Rencontre avec Jean-Luc Moulène en compagnie de Catherine Millet, écrivain et directrice d’Art Press, et Régis Durand, directeur du Jeu de Paume.
 

Depuis sa présentation au Centre National de la photographie en 2003, Jean-Luc Moulène a produit de nombreuses œuvres dispersives. L’exposition - proposée par le Jeu de Paume - tente de synthétiser ces nouveaux apports. Tour rapide du lieu : la première pièce est articulée autour du corps, la suivante autour des règnes animal et végétal (documents poétiques comme « Pierre germée »…). Un peu plus loin, le visiteur découvre une salle de dessins (préparatifs aux photos) et une autre sur des objets (trouvés dans la rue ou dans les boutiques, puis photographiés sur un fond neutre : sandale, ongles, boîtes de conserve…). Il arrive ensuite dans la salle panoptique (treize photos de prostituées nues dont le regard converge vers nous) et termine son parcours dans la « salle des personnes » (Jeanne Balibar…).

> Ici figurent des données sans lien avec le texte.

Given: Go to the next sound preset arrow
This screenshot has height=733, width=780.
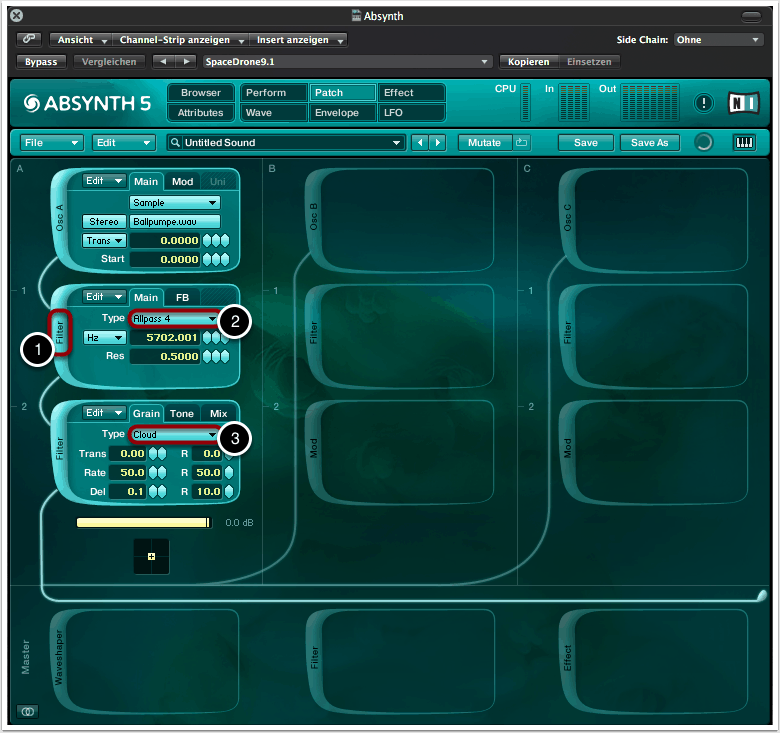Looking at the screenshot, I should point(438,143).
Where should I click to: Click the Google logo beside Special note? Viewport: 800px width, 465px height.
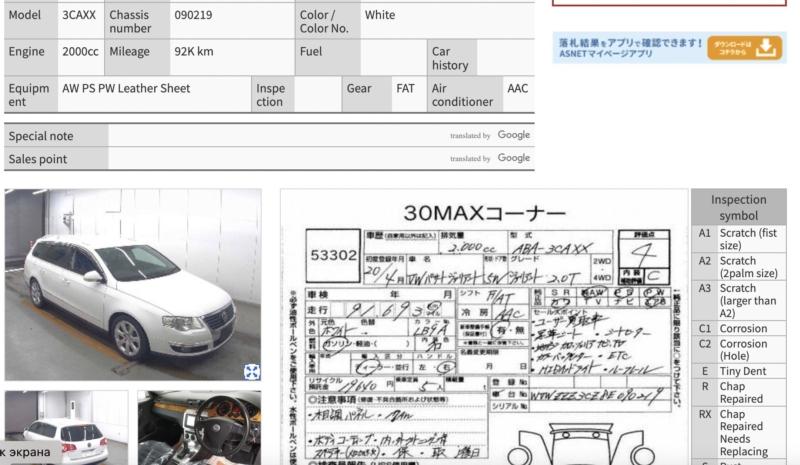point(513,135)
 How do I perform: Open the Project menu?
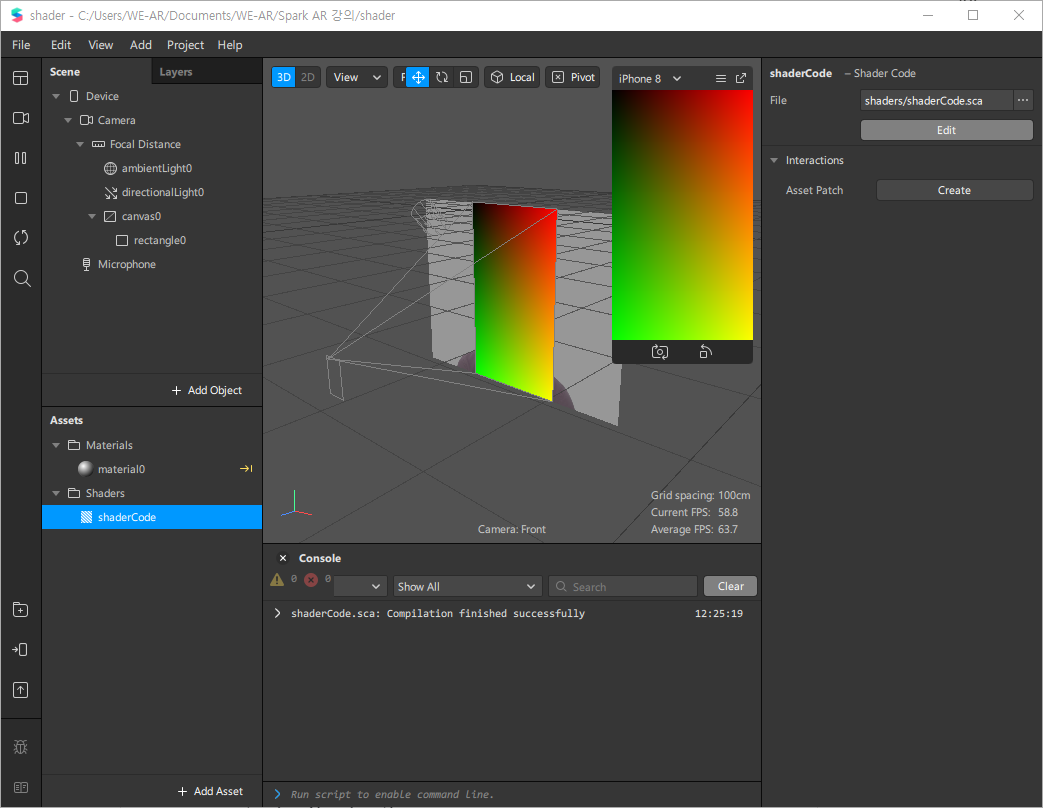pos(185,45)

Pour documenter cette exposition, Régis Durand réalisa trois entretiens avec Jean-Luc Moulène. Ce média fut privilégié au catalogue - considéré dans de nombreux cas comme inutile (très souvent, il est cher et mal diffusé). Réalisés mensuellement, ils nous fournissent des indication sur le processus de l’exposition. Le premier est, en partie, axé autour de l’idée de « centralité des institutions de l’Etat ». Nous y découvrons également des réflexions sur le langage (très important dans la démarche de l’artiste) et l’obscénité (avec des fragments de textes de Bataille…).

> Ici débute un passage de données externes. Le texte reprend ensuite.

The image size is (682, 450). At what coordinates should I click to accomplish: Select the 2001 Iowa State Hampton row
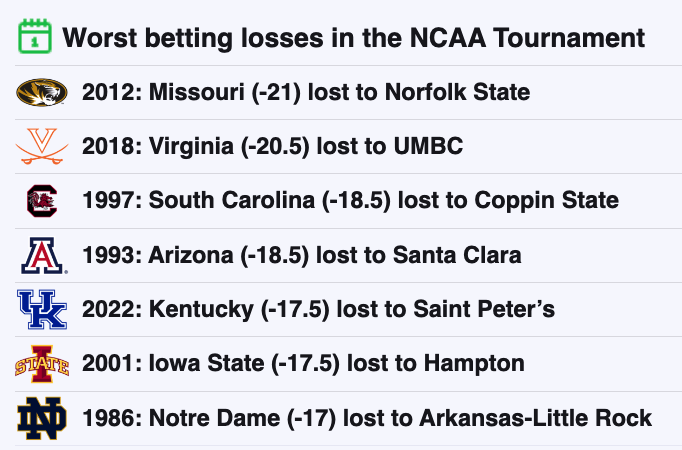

Pour Catherine Millet, la salle centrale est de loin la plus attractive. Les photos des « Filles d’Amsterdam » ne sont guère rattachables à une quelconque production antérieure : elles ne sont ni pornographiques (bien que ?), ni érotiques, ni froides (comme l’imagerie médicale). Peut-on les rattacher à la photo plasticienne ? La réponse n’est pas évidente... En tous cas, elles sont séduisantes et jouent avec notre sensibilité. L’artiste nous place dans une situation de dualité : allons nous regarder le visage ou le sexe de ces femmes (volontairement placés au même niveau par l’artiste) ? Trouble qui nous amène à nous poser des questions d’ordre moral : comment regarder ces photos ? Comment les autres visiteurs vont-ils percevoir mon attitude ? Si certains groupes ont du mal à s’approcher des photos (ce fut par exemple le cas avec un groupe d’étudiants en économie qui resta longtemps au centre de la pièce), d’autres visiteurs opèrent un véritable chemin de croix, regardent intensément les corps, sont perturbés par les cicatrices…

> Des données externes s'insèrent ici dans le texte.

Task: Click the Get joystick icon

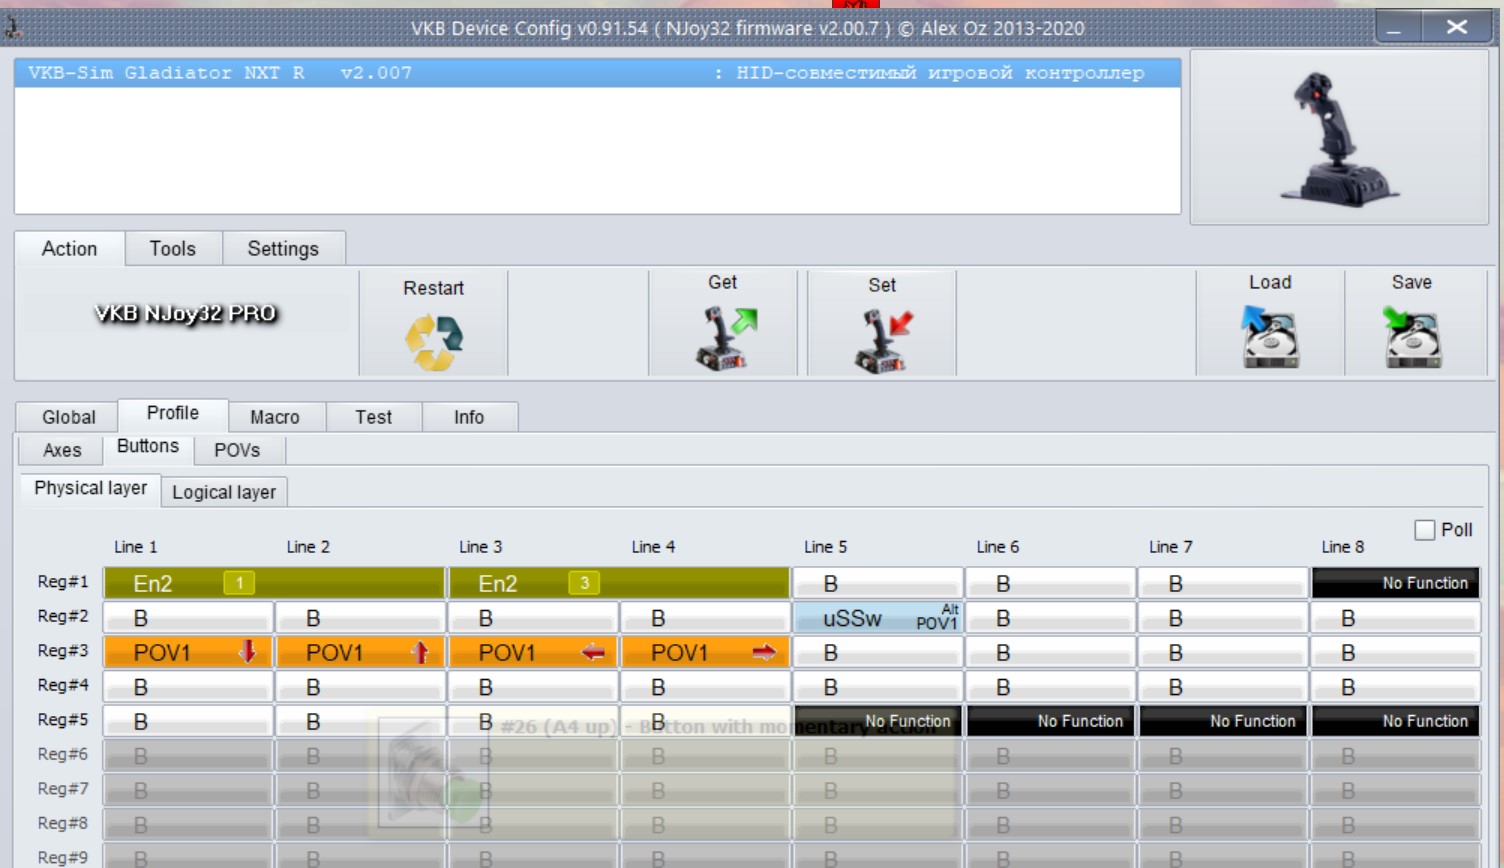Action: [x=724, y=339]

Pour Jean-Luc Moulène, cette série pose une question cruciale : est-ce qu’un corps peut-être un produit ? Sans chercher à provoquer ou choquer, l’artiste tente - à travers un réalisme de type travail documentaire - de nous montrer une certaine violence quotidienne (loin de celle organisée et qui mène à la barbarie).

Toujours selon Moulène, les treize portraits grandeur nature produisent une « présence spirituelle » (découverte lors de l’accrochage). Assez proches des figures primitives, ces corps introduisent un « sacré parfaitement laïc ».